\name{gk}
\alias{gk}
\title{
Gustafson-Kessel Clustering
}
\description{
Partitions a numeric data set by using the Gustafson-Kessel (GK) clustering algorithm (Gustafson & Kessel, 1979). Unlike FCM using the Euclidean distance, GK uses cluster specific Mahalanobis distance.
}
\usage{
gk(x, centers, memberships, m=2,  
   dmetric="sqeuclidean", pw = 2, alginitv="kmpp", 
   alginitu="imembrand", nstart=1, iter.max=1e03, con.val=1e-09, 
   fixcent=FALSE, fixmemb=FALSE, stand=FALSE, numseed)
}

\arguments{
  \item{x}{a numeric vector, data frame or matrix.}
  \item{centers}{an integer specifying the number of clusters or a numeric matrix containing the initial cluster centers.}
  \item{memberships}{a numeric matrix containing the initial membership degrees.
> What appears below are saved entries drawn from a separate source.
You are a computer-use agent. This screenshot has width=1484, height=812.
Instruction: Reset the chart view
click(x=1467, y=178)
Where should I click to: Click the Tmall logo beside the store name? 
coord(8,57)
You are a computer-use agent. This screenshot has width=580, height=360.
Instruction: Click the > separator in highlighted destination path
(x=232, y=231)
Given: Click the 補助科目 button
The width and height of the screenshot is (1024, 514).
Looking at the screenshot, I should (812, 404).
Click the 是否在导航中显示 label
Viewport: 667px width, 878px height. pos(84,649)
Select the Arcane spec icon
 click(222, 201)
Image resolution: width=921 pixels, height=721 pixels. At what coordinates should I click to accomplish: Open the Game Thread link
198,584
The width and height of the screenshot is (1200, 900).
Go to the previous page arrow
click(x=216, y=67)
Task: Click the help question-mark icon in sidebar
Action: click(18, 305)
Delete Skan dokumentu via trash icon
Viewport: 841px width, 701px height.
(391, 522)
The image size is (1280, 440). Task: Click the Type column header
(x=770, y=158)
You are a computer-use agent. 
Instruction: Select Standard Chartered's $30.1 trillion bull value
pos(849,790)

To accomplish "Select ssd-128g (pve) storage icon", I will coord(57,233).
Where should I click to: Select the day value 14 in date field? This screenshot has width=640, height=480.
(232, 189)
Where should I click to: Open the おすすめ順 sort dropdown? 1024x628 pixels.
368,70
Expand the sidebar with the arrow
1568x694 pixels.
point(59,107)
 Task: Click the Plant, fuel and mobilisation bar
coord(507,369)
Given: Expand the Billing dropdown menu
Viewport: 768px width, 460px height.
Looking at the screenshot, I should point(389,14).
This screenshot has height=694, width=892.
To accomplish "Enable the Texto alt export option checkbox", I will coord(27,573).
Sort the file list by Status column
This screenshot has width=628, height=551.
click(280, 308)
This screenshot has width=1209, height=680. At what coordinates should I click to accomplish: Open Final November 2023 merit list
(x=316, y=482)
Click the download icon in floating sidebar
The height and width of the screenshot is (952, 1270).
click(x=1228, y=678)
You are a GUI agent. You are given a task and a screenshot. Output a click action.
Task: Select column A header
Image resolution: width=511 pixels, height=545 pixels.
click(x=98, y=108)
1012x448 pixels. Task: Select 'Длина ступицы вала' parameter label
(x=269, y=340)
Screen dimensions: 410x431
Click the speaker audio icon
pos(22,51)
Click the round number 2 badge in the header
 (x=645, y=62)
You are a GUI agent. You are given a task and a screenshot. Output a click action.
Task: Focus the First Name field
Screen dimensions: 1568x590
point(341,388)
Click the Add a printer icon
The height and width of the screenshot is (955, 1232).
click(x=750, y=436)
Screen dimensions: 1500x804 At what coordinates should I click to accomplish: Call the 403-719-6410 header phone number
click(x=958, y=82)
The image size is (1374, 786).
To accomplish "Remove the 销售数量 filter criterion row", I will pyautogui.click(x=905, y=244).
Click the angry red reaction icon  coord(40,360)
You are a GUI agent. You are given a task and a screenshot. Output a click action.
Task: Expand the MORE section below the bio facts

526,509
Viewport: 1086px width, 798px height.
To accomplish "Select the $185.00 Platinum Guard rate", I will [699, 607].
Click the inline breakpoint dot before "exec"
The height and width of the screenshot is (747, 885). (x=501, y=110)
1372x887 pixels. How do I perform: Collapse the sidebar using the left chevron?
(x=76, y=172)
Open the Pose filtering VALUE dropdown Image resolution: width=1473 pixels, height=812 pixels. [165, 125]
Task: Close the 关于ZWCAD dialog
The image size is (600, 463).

If missing, it is internally generated.}
  \item{m}{a number greater than 1 to be used as the fuzziness exponent or fuzzifier. The default is 2.}
  \item{dmetric}{a string for the distance metric. The default is \option{sqeuclidean} for the squared Euclidean distances. See \code{\link{get.dmetrics}} for the alternative options.}
  \item{pw}{a number for the power of Minkowski distance calculation. The default is 2 if the \code{dmetric} is \option{minkowski}.}
  \item{alginitv}{a string for the initialization of cluster prototypes matrix. The default is \option{kmpp} for K-means++ initialization method (Arthur & Vassilvitskii, 2007). For the list of alternative options see \code{\link[inaparc]{get.algorithms}}.}
  \item{alginitu}{a string for the initialization of memberships degrees matrix. The default is \option{imembrand} for random sampling of initial membership degrees.}
  \item{nstart}{an integer for the number of starts for clustering. The default is 1.}
  \item{iter.max}{an integer for the maximum number of iterations allowed. The default is 1000.}
  \item{con.val}{a number for the convergence value between the iterations. The default is 1e-09.}
  \item{fixcent}{a logical flag to make the initial cluster centers not changed along the different starts of the algorithm. The default is \code{FALSE}. If it is \code{TRUE}, the initial centers are not changed in the successive starts of the algorithm when the \code{nstart} is greater than 1.}
  \item{fixmemb}{a logical flag to make the initial membership degrees not changed along the different starts of the algorithm. The default is \code{FALSE}. If it is \code{TRUE}, the initial memberships are not changed in the successive starts of the algorithm when the \code{nstart} is greater than 1.}
  \item{stand}{a logical flag to standardize data. Its default value is \code{FALSE}. If its value is \code{TRUE}, the data matrix \code{x} is standardized.}
  \item{numseed}{a seeding number to set the seed of R's random number generator.}
}

\details{
As an extension of basic FCM algorithm, Gustafson and Kessel (GK) clustering algorithm employs an adaptive distance norm in order to detect clusters with different geometrical shapes (Babuska, 2001; Correa et al, 2011). 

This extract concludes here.